With the runaway success of Team GB at the Rio Olympics, British people are now expecting medals for virtually every activity. The phenomenon was first observed after Adam Peaty took the gold for the 100m breaststroke on day 2 of the Olympics, whereupon a fight broke out between two pensioners at the early-bird swim in the Wavertree Aquatics Centre in Liverpool over the pool attendant’s refusal to hold an award ceremony using some benches and a stack of floats as a podium.
Initially, the problem seemed to be confined to sporting activities. The Hull Ladies’ Crown Green Bowling Club hired local lad Reece Shearsmith at great expense to decorate them for their victory over the Humber Bowling Demons Ladies’ team, choosing to play Housemartins hit ‘Happy Hour’ instead of the national anthem during the ceremony. In Cornwall, a last-minute sprint gave Mevagissey man Dan Polter a victory over Devonian outsider Alan Hammond-Jones in the charity egg-and-spoon race at the parish church of St Kentigern, before a ceremony on the village green, attended by local dignitaries and Derek Thomas, the Conservative MP for St Ives.
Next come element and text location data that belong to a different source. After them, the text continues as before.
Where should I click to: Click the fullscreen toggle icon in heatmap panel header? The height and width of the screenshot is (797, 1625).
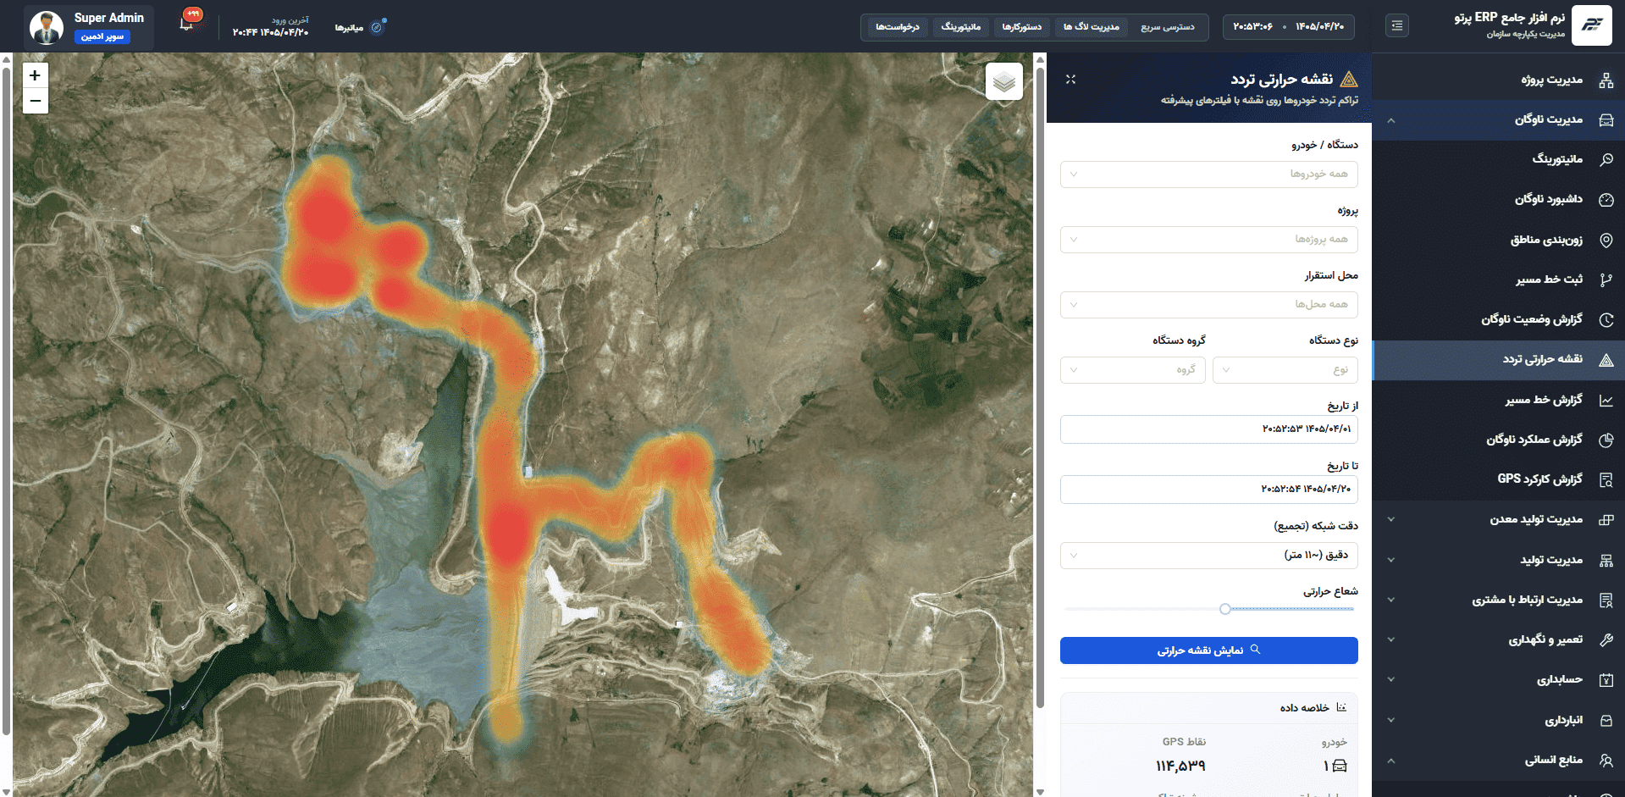pyautogui.click(x=1070, y=80)
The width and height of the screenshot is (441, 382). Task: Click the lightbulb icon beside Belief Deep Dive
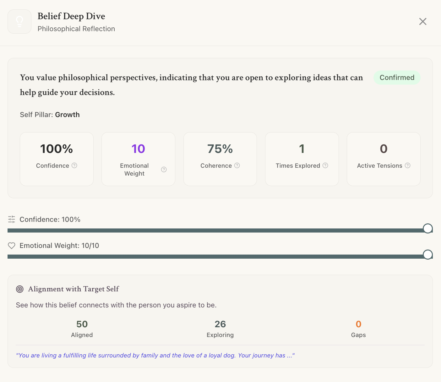(19, 21)
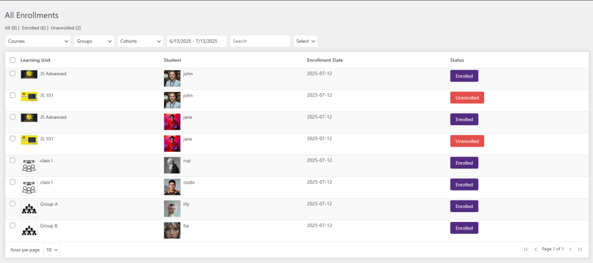Click the class I icon in rup's row

tap(29, 165)
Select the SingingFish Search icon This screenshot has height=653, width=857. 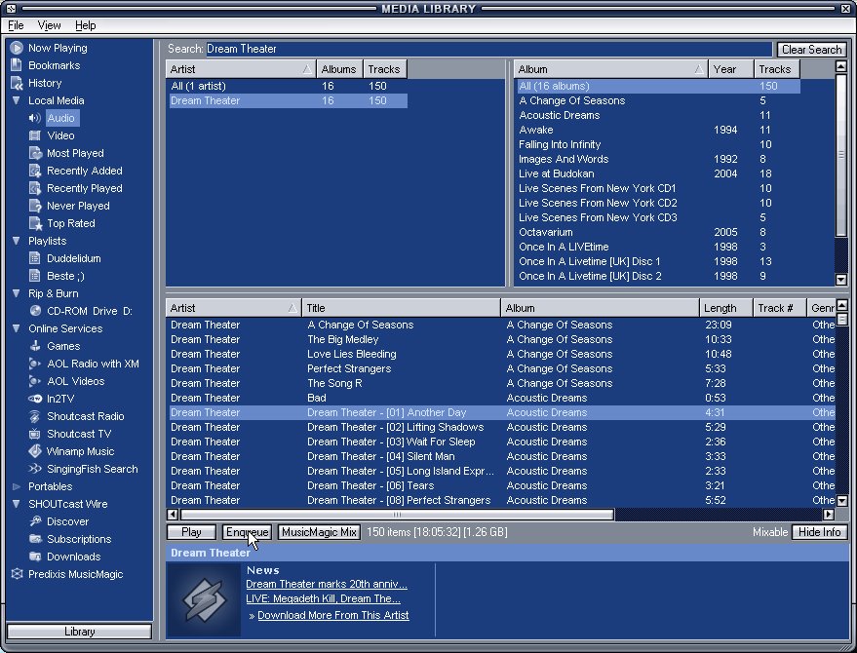(35, 469)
However, as the Team GB Rio medals have stacked up, so has medalmania in the UK. The insistence on being given not only a medal, but an accompanying solemn ceremony with a podium, a flag and music, has now spread into less obvious pursuits. Police had to be called to a branch of Aldi in Cardiff when a woman demanded to see the manager after she claimed to be due a gold medal for getting her shopping into the bags at the same speed at which it had been fed through the scanner. She was charged with common assault, fined and banned from all branches of Aldi in Wales for twelve months. Further incidents of medalmania include unrest caused by people who were upset at not receiving medals for ‘getting a Renault Captur into a tight parking space’, ‘putting a USB stick into the slot the right way up first time’ and ‘understanding all of the lyrics of Come On, Eileen’.
While many of the incidents of medalmania have been dealt with in a timely and relatively trouble-free manner, the authorities are concerned that the attitude could become ingrained in British culture, adding billions of pounds to the cost of an already strained infrastructure. An emergency session of parliament was called to discuss the growing crisis. Michael Fallon was awarded the gold medal for ‘shouting for the longest before being told to pack it in by the Speaker’.